Important: localhost, 127.0.0.1, and private LAN addresses do not work for production RoleCall requests. RoleCall's servers cannot reach your home computer's loopback address. If you want to use Ollama, LM Studio, vLLM, llama.cpp, KoboldCpp, TabbyAPI, or a similar local server, expose it through a real HTTPS endpoint first.
Common tunnel/proxy options include Cloudflare Tunnel, ngrok, Tailscale Funnel, or your own reverse proxy.
If auto-detection points at the wrong path, fill:
- Chat Completions URL with the exact chat endpoint.
- Models List URL with the exact models endpoint.
TTS Provider Keys
Voice systems use BYOK provider configs too.
| Provider | Used for | Notes |
|---|---|---|
| ElevenLabs | TTS and voice selection | Requires an ElevenLabs API key. |
| Minimax | TTS / voice provider support | Requires API key and Group ID. |
These configs are not chat model providers.
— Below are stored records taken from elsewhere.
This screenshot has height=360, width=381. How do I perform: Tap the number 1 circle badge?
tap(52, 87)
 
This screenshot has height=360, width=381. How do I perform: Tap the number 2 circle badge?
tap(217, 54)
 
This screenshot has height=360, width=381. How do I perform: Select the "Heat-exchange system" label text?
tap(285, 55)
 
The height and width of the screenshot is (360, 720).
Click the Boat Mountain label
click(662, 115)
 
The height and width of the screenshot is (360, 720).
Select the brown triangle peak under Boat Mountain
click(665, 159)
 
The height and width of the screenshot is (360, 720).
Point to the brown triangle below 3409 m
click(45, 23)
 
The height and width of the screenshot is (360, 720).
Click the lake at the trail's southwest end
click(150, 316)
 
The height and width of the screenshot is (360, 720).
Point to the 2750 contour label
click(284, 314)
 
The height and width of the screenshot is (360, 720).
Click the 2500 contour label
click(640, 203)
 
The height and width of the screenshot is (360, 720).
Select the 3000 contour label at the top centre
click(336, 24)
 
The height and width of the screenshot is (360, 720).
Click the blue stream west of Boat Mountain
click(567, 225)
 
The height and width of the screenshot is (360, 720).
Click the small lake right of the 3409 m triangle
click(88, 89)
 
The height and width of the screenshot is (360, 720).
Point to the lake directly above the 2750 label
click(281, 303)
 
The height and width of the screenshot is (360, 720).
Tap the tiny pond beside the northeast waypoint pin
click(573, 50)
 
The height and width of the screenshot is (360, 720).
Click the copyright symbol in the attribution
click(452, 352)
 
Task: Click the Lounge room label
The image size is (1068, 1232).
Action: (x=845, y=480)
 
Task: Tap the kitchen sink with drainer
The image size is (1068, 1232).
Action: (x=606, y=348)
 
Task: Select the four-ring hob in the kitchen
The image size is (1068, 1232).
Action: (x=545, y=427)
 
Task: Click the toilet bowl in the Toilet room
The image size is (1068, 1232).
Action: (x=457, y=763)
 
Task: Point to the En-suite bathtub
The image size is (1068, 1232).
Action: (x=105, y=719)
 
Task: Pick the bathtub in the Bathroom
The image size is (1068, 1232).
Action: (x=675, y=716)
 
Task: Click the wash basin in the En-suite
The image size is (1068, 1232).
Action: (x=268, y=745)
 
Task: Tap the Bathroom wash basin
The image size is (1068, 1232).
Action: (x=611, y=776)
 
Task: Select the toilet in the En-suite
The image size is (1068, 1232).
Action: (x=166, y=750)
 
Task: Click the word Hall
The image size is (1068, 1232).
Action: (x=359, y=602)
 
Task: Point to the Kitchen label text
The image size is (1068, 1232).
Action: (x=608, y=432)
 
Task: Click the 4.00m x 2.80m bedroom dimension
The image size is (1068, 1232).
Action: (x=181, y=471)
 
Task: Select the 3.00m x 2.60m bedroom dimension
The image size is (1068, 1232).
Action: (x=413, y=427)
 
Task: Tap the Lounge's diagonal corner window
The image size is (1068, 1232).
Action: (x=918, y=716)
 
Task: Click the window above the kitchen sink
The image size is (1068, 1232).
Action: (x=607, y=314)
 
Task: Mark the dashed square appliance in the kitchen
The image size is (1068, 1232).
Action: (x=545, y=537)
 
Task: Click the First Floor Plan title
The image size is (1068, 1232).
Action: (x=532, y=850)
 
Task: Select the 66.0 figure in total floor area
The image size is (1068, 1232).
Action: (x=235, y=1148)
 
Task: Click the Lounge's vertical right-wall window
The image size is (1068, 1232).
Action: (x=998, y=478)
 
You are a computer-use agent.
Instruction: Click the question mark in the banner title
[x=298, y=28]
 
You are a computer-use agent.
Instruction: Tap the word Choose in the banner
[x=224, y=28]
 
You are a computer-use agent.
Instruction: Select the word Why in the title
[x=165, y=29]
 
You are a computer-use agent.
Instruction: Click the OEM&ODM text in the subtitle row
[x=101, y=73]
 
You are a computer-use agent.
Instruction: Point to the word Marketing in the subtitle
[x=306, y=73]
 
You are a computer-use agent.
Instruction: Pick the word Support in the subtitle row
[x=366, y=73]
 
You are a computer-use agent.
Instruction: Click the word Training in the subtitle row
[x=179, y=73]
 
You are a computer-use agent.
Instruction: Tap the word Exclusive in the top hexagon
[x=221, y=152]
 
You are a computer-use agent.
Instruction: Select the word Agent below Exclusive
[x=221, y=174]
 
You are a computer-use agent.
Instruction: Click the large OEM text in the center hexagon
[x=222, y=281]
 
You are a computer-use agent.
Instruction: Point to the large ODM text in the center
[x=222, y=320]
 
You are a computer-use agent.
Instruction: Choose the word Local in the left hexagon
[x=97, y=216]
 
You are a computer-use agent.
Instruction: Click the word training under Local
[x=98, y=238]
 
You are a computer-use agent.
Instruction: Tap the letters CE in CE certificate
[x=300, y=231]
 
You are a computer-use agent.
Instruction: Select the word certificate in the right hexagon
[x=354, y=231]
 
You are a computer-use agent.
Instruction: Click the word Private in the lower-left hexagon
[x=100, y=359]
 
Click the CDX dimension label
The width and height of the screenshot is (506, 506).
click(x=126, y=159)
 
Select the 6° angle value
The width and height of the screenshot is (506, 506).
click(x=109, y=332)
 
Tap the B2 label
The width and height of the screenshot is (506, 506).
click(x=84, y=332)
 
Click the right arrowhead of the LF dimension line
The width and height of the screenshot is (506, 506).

They are stored in the same BYOK Providers section so the app has one encrypted provider registry instead of a separate place for every kind of credential.
If TTS needs to run from a server-side scene system, use Server-Accessible encryption.
Background Features and Group Chats
Some features are triggered by your browser. Other features run as server jobs.
Server-side features need a provider config the server can decrypt. That means Server-Accessible.
Use Server-Accessible for:
- Group performance auto-responses.
- Any orchestrator that picks speakers without you clicking every turn.
- Scheduled/background generation.
- Server-run compendium or tracker jobs that need a BYOK model.
- TTS flows that synthesize outside a direct browser-only action.
Use E2E for:
- Personal direct use where your browser can decrypt and supply the provider key for the request.
- Maximum privacy when you do not need background behavior.
If a group or background feature cannot use your E2E provider, add a second Server-Accessible provider config and select that for the feature.
Maintaining Provider Configs
Rotate a key
Open Settings -> API Keys -> BYOK Providers, click Edit, paste the new credential, then save and test.
Rename a connection
Open Edit and change Config Name. This changes the label in provider lists and model pickers.
Refresh a stale model list
Open Edit, click Refresh or Fetch Models, save, then test again.
Delete a connection
Click Delete on the provider card. This removes the encrypted provider config from your account. It does not revoke the key at the provider. Revoke keys from the provider's dashboard if you want them invalidated completely.
FAQ
Do I need BYOK to chat? No. RoleCall-hosted models work without BYOK when your account has access.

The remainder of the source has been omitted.